WORK ORDER —
A set of records appears below. Print them all, word for word.

EXTRACTED MATERIAL —

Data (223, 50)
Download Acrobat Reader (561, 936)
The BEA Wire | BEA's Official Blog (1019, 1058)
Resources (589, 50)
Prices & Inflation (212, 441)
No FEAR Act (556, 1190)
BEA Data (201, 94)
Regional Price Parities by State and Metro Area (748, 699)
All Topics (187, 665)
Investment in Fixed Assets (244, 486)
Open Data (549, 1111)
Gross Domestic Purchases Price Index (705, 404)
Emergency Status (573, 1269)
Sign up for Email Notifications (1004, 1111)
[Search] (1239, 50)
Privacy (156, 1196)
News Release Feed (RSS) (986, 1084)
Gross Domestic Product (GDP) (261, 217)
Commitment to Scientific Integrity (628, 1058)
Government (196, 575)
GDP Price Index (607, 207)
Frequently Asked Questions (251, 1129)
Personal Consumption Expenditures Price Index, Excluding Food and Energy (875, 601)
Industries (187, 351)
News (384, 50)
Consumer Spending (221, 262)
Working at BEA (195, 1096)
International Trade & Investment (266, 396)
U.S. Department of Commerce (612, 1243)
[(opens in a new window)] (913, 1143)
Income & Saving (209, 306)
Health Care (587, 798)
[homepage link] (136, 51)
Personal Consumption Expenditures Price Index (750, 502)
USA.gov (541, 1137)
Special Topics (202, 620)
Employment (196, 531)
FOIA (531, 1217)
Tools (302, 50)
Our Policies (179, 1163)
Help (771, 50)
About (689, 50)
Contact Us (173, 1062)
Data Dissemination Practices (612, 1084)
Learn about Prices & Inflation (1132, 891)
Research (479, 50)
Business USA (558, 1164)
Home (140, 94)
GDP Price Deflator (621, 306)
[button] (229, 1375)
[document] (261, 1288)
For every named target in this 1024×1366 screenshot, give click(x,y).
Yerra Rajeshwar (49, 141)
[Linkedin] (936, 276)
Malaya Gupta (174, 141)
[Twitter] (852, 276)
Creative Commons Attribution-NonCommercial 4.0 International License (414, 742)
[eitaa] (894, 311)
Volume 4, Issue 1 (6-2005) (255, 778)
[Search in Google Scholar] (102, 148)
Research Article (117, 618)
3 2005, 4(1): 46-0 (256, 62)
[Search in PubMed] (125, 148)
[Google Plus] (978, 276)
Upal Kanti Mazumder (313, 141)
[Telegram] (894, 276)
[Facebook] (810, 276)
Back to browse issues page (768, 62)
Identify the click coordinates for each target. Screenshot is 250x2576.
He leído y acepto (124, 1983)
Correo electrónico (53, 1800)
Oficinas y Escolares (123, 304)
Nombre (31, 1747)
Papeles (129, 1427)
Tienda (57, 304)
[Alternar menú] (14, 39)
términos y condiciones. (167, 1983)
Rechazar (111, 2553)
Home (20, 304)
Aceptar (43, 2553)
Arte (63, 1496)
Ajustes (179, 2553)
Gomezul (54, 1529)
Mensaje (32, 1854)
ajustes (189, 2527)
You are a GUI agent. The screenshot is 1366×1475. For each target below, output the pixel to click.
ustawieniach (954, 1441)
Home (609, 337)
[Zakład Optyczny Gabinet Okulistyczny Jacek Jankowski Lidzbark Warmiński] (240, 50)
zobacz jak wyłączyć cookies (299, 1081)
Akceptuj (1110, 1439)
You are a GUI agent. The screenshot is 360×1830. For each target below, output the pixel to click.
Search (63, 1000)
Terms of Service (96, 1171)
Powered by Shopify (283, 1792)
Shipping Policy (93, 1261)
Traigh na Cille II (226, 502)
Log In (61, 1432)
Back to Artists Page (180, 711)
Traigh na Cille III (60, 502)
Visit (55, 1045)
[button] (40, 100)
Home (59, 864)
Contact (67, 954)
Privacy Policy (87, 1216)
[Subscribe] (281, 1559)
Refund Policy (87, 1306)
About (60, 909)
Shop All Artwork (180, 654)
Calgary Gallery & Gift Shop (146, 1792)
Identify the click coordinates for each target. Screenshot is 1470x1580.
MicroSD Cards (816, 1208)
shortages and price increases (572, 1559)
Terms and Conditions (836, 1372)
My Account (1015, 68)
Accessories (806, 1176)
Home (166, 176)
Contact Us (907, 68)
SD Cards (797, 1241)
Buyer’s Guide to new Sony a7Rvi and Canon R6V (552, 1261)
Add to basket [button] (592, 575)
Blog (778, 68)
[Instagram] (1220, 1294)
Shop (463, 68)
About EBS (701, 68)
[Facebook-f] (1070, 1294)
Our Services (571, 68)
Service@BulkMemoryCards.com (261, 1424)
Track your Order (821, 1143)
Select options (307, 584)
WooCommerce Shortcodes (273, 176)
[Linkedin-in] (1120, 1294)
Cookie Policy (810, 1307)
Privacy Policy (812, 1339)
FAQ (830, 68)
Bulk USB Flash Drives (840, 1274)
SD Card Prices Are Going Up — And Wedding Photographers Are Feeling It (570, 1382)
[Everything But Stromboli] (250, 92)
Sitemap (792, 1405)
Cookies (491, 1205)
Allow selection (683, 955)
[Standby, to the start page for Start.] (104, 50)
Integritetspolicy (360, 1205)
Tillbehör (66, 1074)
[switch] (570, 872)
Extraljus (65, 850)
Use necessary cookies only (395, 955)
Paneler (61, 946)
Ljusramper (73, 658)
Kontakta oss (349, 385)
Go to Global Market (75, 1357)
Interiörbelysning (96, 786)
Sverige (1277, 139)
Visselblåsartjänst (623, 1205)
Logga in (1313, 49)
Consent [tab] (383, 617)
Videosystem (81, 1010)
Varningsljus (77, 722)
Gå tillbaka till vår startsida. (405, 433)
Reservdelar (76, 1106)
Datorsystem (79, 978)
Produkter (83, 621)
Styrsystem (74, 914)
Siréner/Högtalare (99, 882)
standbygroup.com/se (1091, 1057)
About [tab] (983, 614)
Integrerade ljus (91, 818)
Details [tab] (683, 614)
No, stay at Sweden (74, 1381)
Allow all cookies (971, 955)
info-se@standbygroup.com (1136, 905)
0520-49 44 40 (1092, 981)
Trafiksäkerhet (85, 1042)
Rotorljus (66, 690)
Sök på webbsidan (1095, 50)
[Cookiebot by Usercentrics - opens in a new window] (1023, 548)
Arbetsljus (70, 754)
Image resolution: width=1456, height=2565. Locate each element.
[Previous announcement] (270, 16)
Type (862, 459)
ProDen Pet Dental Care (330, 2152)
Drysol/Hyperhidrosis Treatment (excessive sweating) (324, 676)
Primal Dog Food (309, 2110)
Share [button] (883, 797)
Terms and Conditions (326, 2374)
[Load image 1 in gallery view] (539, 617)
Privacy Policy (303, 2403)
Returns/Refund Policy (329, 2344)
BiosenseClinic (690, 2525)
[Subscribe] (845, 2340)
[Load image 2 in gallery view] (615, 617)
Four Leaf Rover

TASK RESULT —
Data (223, 50)
Download Acrobat Reader (561, 936)
The BEA Wire | BEA's Official Blog (1019, 1058)
Resources (589, 50)
Prices & Inflation (212, 441)
No FEAR Act (556, 1190)
BEA Data (201, 94)
Regional Price Parities by State and Metro Area (748, 699)
All Topics (187, 665)
Investment in Fixed Assets (244, 486)
Open Data (549, 1111)
Gross Domestic Purchases Price Index (705, 404)
Emergency Status (573, 1269)
Sign up for Email Notifications (1004, 1111)
[Search] (1239, 50)
Privacy (156, 1196)
News Release Feed (RSS) (986, 1084)
Gross Domestic Product (GDP) (261, 217)
Commitment to Scientific Integrity (628, 1058)
Government (196, 575)
GDP Price Index (607, 207)
Frequently Asked Questions (251, 1129)
Personal Consumption Expenditures Price Index, Excluding Food and Energy (875, 601)
Industries (187, 351)
News (384, 50)
Consumer Spending (221, 262)
Working at BEA (195, 1096)
International Trade & Investment (266, 396)
U.S. Department of Commerce (612, 1243)
[(opens in a new window)] (913, 1143)
Income & Saving (209, 306)
Health Care (587, 798)
[homepage link] (136, 51)
Personal Consumption Expenditures Price Index (750, 502)
USA.gov (541, 1137)
Special Topics (202, 620)
Employment (196, 531)
FOIA (531, 1217)
Tools (302, 50)
Our Policies (179, 1163)
Help (771, 50)
About (689, 50)
Contact Us (173, 1062)
Data Dissemination Practices (612, 1084)
Learn about Prices & Inflation (1132, 891)
Research (479, 50)
Business USA (558, 1164)
Home (140, 94)
GDP Price Deflator (621, 306)
[button] (229, 1375)
[document] (261, 1288)
For every named target in this 1024×1366 screenshot, give click(x,y).
Yerra Rajeshwar (49, 141)
[Linkedin] (936, 276)
Malaya Gupta (174, 141)
[Twitter] (852, 276)
Creative Commons Attribution-NonCommercial 4.0 International License (414, 742)
[eitaa] (894, 311)
Volume 4, Issue 1 (6-2005) (255, 778)
[Search in Google Scholar] (102, 148)
Research Article (117, 618)
3 2005, 4(1): 46-0 (256, 62)
[Search in PubMed] (125, 148)
[Google Plus] (978, 276)
Upal Kanti Mazumder (313, 141)
[Telegram] (894, 276)
[Facebook] (810, 276)
Back to browse issues page (768, 62)
Identify the click coordinates for each target. Screenshot is 250x2576.
He leído y acepto (124, 1983)
Correo electrónico (53, 1800)
Oficinas y Escolares (123, 304)
Nombre (31, 1747)
Papeles (129, 1427)
Tienda (57, 304)
[Alternar menú] (14, 39)
términos y condiciones. (167, 1983)
Rechazar (111, 2553)
Home (20, 304)
Aceptar (43, 2553)
Arte (63, 1496)
Ajustes (179, 2553)
Gomezul (54, 1529)
Mensaje (32, 1854)
ajustes (189, 2527)
You are a GUI agent. The screenshot is 1366×1475. For each target below, output the pixel to click.
ustawieniach (954, 1441)
Home (609, 337)
[Zakład Optyczny Gabinet Okulistyczny Jacek Jankowski Lidzbark Warmiński] (240, 50)
zobacz jak wyłączyć cookies (299, 1081)
Akceptuj (1110, 1439)
You are a GUI agent. The screenshot is 360×1830. For each target below, output the pixel to click.
Search (63, 1000)
Terms of Service (96, 1171)
Powered by Shopify (283, 1792)
Shipping Policy (93, 1261)
Traigh na Cille II (226, 502)
Log In (61, 1432)
Back to Artists Page (180, 711)
Traigh na Cille III (60, 502)
Visit (55, 1045)
[button] (40, 100)
Home (59, 864)
Contact (67, 954)
Privacy Policy (87, 1216)
[Subscribe] (281, 1559)
Refund Policy (87, 1306)
About (60, 909)
Shop All Artwork (180, 654)
Calgary Gallery & Gift Shop (146, 1792)
Identify the click coordinates for each target. Screenshot is 1470x1580.
MicroSD Cards (816, 1208)
shortages and price increases (572, 1559)
Terms and Conditions (836, 1372)
My Account (1015, 68)
Accessories (806, 1176)
Home (166, 176)
Contact Us (907, 68)
SD Cards (797, 1241)
Buyer’s Guide to new Sony a7Rvi and Canon R6V (552, 1261)
Add to basket [button] (592, 575)
Blog (778, 68)
[Instagram] (1220, 1294)
Shop (463, 68)
About EBS (701, 68)
[Facebook-f] (1070, 1294)
Our Services (571, 68)
Service@BulkMemoryCards.com (261, 1424)
Track your Order (821, 1143)
Select options (307, 584)
WooCommerce Shortcodes (273, 176)
[Linkedin-in] (1120, 1294)
Cookie Policy (810, 1307)
Privacy Policy (812, 1339)
FAQ (830, 68)
Bulk USB Flash Drives (840, 1274)
SD Card Prices Are Going Up — And Wedding Photographers Are Feeling It (570, 1382)
[Everything But Stromboli] (250, 92)
Sitemap (792, 1405)
Cookies (491, 1205)
Allow selection (683, 955)
[Standby, to the start page for Start.] (104, 50)
Integritetspolicy (360, 1205)
Tillbehör (66, 1074)
[switch] (570, 872)
Extraljus (65, 850)
Use necessary cookies only (395, 955)
Paneler (61, 946)
Ljusramper (73, 658)
Kontakta oss (349, 385)
Go to Global Market (75, 1357)
Interiörbelysning (96, 786)
Sverige (1277, 139)
Visselblåsartjänst (623, 1205)
Logga in (1313, 49)
Consent [tab] (383, 617)
Videosystem (81, 1010)
Varningsljus (77, 722)
Gå tillbaka till vår startsida. (405, 433)
Reservdelar (76, 1106)
Datorsystem (79, 978)
Produkter (83, 621)
Styrsystem (74, 914)
Siréner/Högtalare (99, 882)
standbygroup.com/se (1091, 1057)
About [tab] (983, 614)
Integrerade ljus (91, 818)
Details [tab] (683, 614)
No, stay at Sweden (74, 1381)
Allow all cookies (971, 955)
info-se@standbygroup.com (1136, 905)
0520-49 44 40 (1092, 981)
Trafiksäkerhet (85, 1042)
Rotorljus (66, 690)
Sök på webbsidan (1095, 50)
[Cookiebot by Usercentrics - opens in a new window] (1023, 548)
Arbetsljus (70, 754)
Image resolution: width=1456, height=2565. Locate each element.
[Previous announcement] (270, 16)
Type (862, 459)
ProDen Pet Dental Care (330, 2152)
Drysol/Hyperhidrosis Treatment (excessive sweating) (324, 676)
Primal Dog Food (309, 2110)
Share [button] (883, 797)
Terms and Conditions (326, 2374)
[Load image 1 in gallery view] (539, 617)
Privacy Policy (303, 2403)
Returns/Refund Policy (329, 2344)
BiosenseClinic (690, 2525)
[Subscribe] (845, 2340)
[Load image 2 in gallery view] (615, 617)
Four Leaf Rover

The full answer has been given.